Google revamped its reCAPTCHA system, used to block automated scripts from abusing its online services, just hours before a trio of hackers unveiled a free system that defeats the widely used challenge-response tests with more than 99 percent accuracy.
Stiltwalker, as the trio dubbed its proof-of-concept attack, exploits weaknesses in the audio version of reCAPTCHA, which is used by Google, Facebook, Craigslist and some 200,000 other websites to confirm that humans and not scam-bots are creating online accounts. While previous hacks have also used computers to crack the Google-owned CAPTCHA (short for Completely Automated Public Turing test to tell Computers and Humans Apart) system, none have achieved Stiltwalker’s impressive success rate.
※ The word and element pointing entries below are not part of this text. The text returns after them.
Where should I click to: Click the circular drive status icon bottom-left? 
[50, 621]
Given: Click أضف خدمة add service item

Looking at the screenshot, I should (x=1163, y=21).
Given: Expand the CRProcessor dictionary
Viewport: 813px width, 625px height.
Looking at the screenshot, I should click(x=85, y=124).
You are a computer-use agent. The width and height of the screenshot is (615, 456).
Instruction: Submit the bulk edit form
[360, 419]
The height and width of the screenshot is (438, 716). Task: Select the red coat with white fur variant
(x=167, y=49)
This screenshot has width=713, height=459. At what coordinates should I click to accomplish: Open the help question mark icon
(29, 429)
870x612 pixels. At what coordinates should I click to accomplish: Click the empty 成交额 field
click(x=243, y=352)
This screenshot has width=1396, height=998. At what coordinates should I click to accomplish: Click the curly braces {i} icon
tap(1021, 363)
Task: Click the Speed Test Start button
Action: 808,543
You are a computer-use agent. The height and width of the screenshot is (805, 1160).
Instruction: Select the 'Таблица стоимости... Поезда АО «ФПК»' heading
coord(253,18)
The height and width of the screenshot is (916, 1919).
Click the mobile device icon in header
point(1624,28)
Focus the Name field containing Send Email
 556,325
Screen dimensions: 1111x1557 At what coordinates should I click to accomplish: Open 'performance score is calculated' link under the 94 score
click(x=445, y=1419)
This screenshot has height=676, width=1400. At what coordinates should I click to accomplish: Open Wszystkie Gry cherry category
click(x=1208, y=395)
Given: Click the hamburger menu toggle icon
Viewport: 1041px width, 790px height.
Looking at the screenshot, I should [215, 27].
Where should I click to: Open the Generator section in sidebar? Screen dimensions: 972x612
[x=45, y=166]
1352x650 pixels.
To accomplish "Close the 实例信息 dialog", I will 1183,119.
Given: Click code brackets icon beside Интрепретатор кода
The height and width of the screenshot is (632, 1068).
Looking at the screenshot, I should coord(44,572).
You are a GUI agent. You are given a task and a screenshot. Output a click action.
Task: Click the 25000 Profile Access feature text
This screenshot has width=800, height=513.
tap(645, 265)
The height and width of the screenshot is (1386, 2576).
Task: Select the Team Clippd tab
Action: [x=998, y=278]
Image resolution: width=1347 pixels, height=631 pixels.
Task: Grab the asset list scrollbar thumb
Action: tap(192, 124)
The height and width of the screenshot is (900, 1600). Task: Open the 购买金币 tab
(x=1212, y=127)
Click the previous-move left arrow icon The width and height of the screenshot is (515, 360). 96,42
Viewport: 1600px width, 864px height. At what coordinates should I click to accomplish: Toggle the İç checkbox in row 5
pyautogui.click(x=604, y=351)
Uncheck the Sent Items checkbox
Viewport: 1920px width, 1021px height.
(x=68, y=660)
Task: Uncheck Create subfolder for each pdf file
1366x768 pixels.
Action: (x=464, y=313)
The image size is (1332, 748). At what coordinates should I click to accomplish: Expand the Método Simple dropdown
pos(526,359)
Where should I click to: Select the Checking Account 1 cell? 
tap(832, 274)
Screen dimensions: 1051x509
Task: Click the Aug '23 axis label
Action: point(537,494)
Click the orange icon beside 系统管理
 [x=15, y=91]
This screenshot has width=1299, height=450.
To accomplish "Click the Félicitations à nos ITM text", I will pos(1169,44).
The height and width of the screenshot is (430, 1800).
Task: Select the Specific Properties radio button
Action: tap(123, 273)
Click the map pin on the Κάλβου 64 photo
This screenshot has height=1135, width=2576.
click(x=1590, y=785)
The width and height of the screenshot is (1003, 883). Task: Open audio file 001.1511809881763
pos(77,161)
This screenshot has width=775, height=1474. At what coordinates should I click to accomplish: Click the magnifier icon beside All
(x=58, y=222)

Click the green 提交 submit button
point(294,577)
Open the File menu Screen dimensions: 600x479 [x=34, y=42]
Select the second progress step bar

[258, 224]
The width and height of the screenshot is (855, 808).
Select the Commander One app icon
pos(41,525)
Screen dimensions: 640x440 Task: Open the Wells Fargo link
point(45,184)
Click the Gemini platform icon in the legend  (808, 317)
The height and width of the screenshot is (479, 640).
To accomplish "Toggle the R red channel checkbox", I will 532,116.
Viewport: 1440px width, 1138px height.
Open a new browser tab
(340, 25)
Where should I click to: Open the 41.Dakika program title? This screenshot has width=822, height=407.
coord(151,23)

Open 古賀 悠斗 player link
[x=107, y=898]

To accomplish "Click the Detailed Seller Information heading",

“The primary thing which makes Stiltwalker stand apart is the accuracy,” wrote Adam, one of the three hackers who devised the attack, in an e-mail. “According to the lead researcher from the Carnegie Mellon study, the system we attacked was believed to be ‘secure against automatic attack,’” he added, referring to this resume from a Carnegie Mellon University computer scientist credited with designing the audio CAPTCHA.
Stiltwalker’s success exploits some oversights made by the designers of reCAPTCHA’s audio version, combined with some clever engineering by the hackers who set out to capitalize on those mistakes. The audio test, which is aimed at visually impaired people who have trouble recognizing obfuscated text, broadcasts six words over a user’s computer speaker. To thwart word-recognition systems, reCAPTCHA masks the words with recordings of static-laden radio broadcasts, played backwards, so the background noise would distract computers but not humans.
What the hackers—identified only as C-P, Adam, and Jeffball—learned from analyzing the sound prints of each test was that the background noise, in sharp contrast to the six words, didn’t include sounds that registered at higher frequencies. By plotting the frequencies of each audio test on a spectrogram, the hackers could easily isolate each word by locating the regions where high pitches were mapped. reCAPTCHA was also undermined by its use of just 58 unique words. Although the inflections, pronunciations, and sequences of spoken words varied significantly from test to test, the small corpus of words greatly reduced the work it took a computer to recognize each utterance.